Self Guided Sessions at Home or Anywhere
Recommended for Safe Harboring with your Partner
A safe space, a two minute timer and safe water.
Setup
The Safe Harbor Method™ can be done in most places. For optimum results, we recommend:
Locate a time and place that works for both of you. If you cannot agree, reschedule. This is a mutual exercise.
Bring a timer.
Try to create an environment that is quiet and private.
Start with 30 seconds of silence
Agree to the 3 rules.
Remember, you are steering a boat. Safe Harboring can be done anywhere, but it is important that you have quiet, calm and privacy.
How?
Alternate sharing and listening with each other in 2 minute sessions with a timer.
Set Up:
Find a quiet place where you will not be interrupted.
Turn off your phones, if possible.
Set up your timer - phone or sand timer.
Agree to follow the 3 Rules.
Agree to a time limit for the meeting.
When is it your time to share?
Start the timer and begin.
Stop when your time is over.
Switch to the other person to share.
Stop and reschedule if you need more time.
Suggestions:
Use “I Statements".
You may want to try sharing your Observations, Feelings, Needs and Requests.
Pause or reschedule if you need more time.
When it is your time to listen:
Do not interrupt your partner.
Offer undivided attention. Your body language will reveal how well you are listening.
We can acknowledge each other’s feelings without agreeing.
Actively listen without judgement.
When the meeting is over:
Create some space to digest what you just heard.
We create community in tiny chunks
Practice Questions
Take turns asking and answering any of these questions when practicing The Safe Harbor Method™:
What is on your mind?
What have you liked most about today?
What's important about today for you?
What makes you more happy?
Receiving Gifts?
Words of Affirmation?
Acts of Service?
Quality Time?
What makes you sad?
What are you looking forward to tomorrow?
For what in you life do you feel most grateful?
What do you value most in a friendship?
What do you value most in OUR relationship?
What was this process like for you?
Questioning and answering only truly works with the safety of calm water.

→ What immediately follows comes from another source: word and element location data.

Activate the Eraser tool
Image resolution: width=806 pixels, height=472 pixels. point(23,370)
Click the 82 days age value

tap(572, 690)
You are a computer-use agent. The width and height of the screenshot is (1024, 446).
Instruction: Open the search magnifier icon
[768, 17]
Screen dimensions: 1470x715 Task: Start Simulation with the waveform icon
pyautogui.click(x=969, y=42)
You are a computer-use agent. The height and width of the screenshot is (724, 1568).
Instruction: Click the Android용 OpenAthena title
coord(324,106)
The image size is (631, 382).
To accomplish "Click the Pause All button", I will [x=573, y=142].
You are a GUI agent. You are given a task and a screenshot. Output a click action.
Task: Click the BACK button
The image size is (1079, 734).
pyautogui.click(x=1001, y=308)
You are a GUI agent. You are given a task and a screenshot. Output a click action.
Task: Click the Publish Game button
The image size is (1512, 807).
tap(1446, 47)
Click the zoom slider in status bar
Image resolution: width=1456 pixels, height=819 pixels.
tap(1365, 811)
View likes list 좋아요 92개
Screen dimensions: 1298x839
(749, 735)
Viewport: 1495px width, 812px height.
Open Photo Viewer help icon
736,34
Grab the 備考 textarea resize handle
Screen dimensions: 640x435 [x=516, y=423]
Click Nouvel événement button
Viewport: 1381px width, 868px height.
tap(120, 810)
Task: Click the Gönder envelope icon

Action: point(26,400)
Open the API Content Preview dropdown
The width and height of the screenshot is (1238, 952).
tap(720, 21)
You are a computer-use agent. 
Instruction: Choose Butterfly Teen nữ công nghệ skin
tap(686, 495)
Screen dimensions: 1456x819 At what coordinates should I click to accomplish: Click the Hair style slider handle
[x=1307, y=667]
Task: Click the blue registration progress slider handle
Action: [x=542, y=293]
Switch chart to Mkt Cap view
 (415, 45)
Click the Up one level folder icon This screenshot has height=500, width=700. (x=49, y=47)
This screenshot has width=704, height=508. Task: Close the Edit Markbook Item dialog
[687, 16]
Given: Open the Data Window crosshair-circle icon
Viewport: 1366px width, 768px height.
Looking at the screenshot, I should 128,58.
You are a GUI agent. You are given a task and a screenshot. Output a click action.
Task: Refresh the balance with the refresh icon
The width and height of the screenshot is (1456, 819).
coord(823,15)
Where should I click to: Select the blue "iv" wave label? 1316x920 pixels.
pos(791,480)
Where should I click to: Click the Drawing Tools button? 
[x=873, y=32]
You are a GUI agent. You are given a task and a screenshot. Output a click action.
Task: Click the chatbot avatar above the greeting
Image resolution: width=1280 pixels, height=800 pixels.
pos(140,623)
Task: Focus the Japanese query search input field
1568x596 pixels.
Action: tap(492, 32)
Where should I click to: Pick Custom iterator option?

To prevent interruptions it is imperative that you use the two minute timer while answering.
The Three Rules
Stop
If either person feels the conversation is getting too heated, you must stop. You can say something like: “I need to take a break.” or “I’m starting to get overheated, let’s take a break.” This is the most important step in creating the safety needed for a deeper connection with each other. Each person must respect the STOP.
Take a Break
After the STOP, get up and leave the room to cool down so you can come back and listen. Start with 10 minutes. Take 10 deep breathes. Then ask yourself four questions:
What am I feeling?
What do I want?
What do I think the other person is feeling?
What do I think they are wanting?
Then, return on time to continue sharing or plan for more time.
Return to Listen
Use a 2 minute timer and don’t interrupt. You must use the 2 minute timer and you must not interrupt. Both are critical. If you’re not using both of these….no safe harbor.